I don't totally follow; off the top of my head, lock-free reference counting and doubly-linked list removal both get significantly simpler. There's lots of algorithms that get much less complicated and dodge more atomic ops if you have access to CAS-2, and this is strictly more powerful.
To be clear, I don't think this instruction is a good idea; I just don't think it's obviously bad.
> As a practical matter, HTM is dead. It's 2x slower than locking in the common cases: uncontended critical section or contended critical section that has a race. It also prevents you from doing effects outside of memory (it's just guaranteed to revert to locks in that case, so you pay all of the overhead of HTM and all of the overhead of locks).
HTM is already showing wins in some domains, and it's only going to get faster relative to other concurrency primitives.

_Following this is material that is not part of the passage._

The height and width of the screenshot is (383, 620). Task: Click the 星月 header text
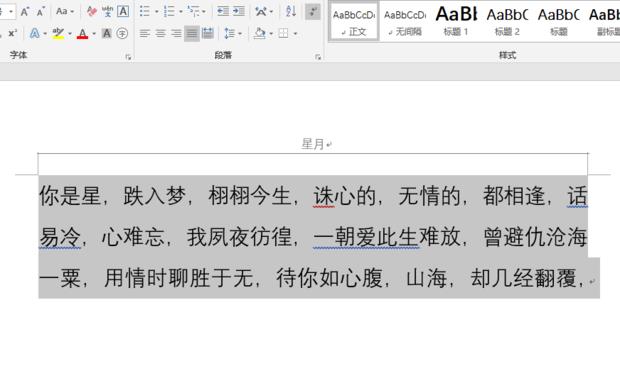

I'm not totally sure what you mean by "contended and racy" and "contended but not racy"; by "racy" do you mean cacheline ping-ponging? Certainly that will never be cheap. I think most of the desire for lock-freedom comes less from fast-path cycle reduction as much as protection from the scheduler or some very slow process. There's also plenty of situations in which data structures are touched mostly by one thread, but periodically need contention management. The overhead of locking in the single-threaded case can be substantial even if the lock acquisition always succeeds; on my machine a non-atomic CAS is about 6x faster than an atomic one even if the CAS always succeeds (and this was with no stores in between the operations; a more realistic example would have a deeper write-buffer).